[START Quoted text]

# Rippers Bars



## caryc (Nov 3, 2019)

This Kubota I'm working on has a little box blade on it and there are ripper bars as pictured below. But, what holds the rippers in place in the box blade?


----------



## Hoodoo Valley (Nov 14, 2006)

They should be held in place at the front of the frame by pins.


----------



## caryc (Nov 3, 2019)

There's no place for any pins. The frame is about a 4" X 4" piece of square stock. The hole you see at the top has a same size hole on the bottom for the tooth to slip into. There has to be some kind of clip that goes onto the tooth and catching in one of those notches. Trouble is that I don't know what this clip would look like. I was hoping for a picture of one. Surely someone on this forum must have something similar. There are no other holes in the 4X4 piece of square stock frame but the rectangle holes on the top and bottom for the tooth.


----------



## Hoodoo Valley (Nov 14, 2006)

If you put the ripper in the slot does either of the two notches engage with and lock onto the 4X4 box wall thickness?


----------



## Hoodoo Valley (Nov 14, 2006)

If so, then I believe you need this style pin. https://www.agrisupply.com/flat-pin-for-box-blade-shanks/p/10405/ 

For this style shank similar to yours. https://www.agrisupply.com/box-blade-shank-18-3-slot/p/105648/


----------



## caryc (Nov 3, 2019)

[END Quoted text]
[START Provided data]

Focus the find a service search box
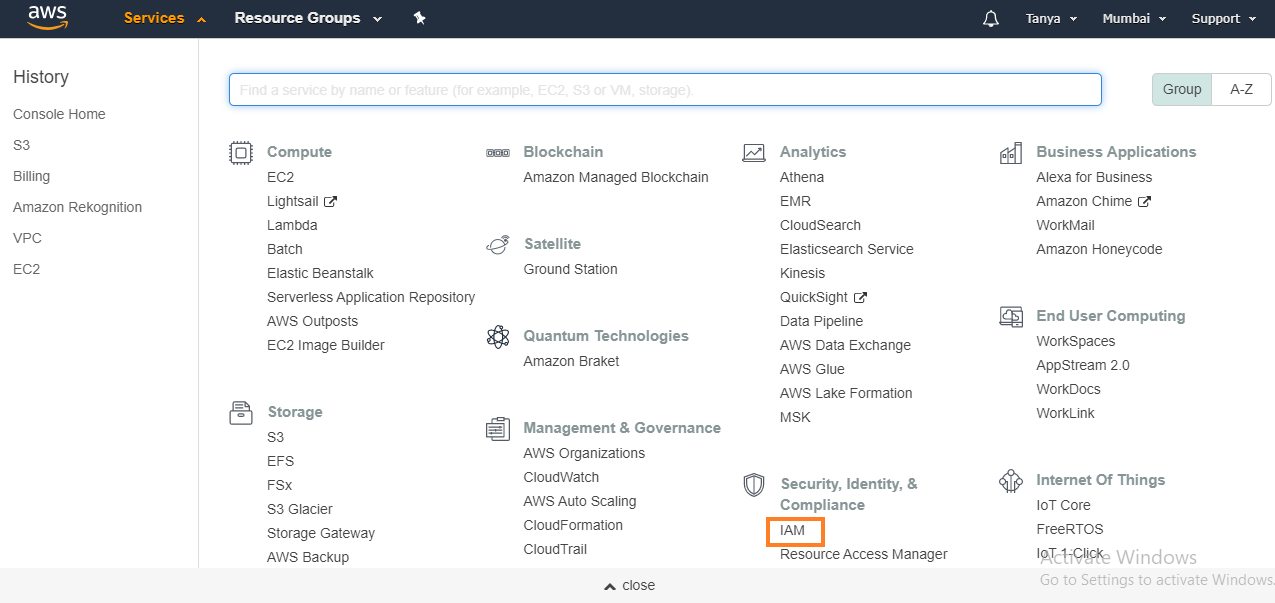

[END Provided data]

• Written task: Reproduce the forum thread about ripper bars above in full, word for word.

• Result for this task:
# Rippers Bars



## caryc (Nov 3, 2019)

This Kubota I'm working on has a little box blade on it and there are ripper bars as pictured below. But, what holds the rippers in place in the box blade?


----------



## Hoodoo Valley (Nov 14, 2006)

They should be held in place at the front of the frame by pins.


----------



## caryc (Nov 3, 2019)

There's no place for any pins. The frame is about a 4" X 4" piece of square stock. The hole you see at the top has a same size hole on the bottom for the tooth to slip into. There has to be some kind of clip that goes onto the tooth and catching in one of those notches. Trouble is that I don't know what this clip would look like. I was hoping for a picture of one. Surely someone on this forum must have something similar. There are no other holes in the 4X4 piece of square stock frame but the rectangle holes on the top and bottom for the tooth.


----------



## Hoodoo Valley (Nov 14, 2006)

If you put the ripper in the slot does either of the two notches engage with and lock onto the 4X4 box wall thickness?


----------



## Hoodoo Valley (Nov 14, 2006)

If so, then I believe you need this style pin. https://www.agrisupply.com/flat-pin-for-box-blade-shanks/p/10405/ 

For this style shank similar to yours. https://www.agrisupply.com/box-blade-shank-18-3-slot/p/105648/


----------



## caryc (Nov 3, 2019)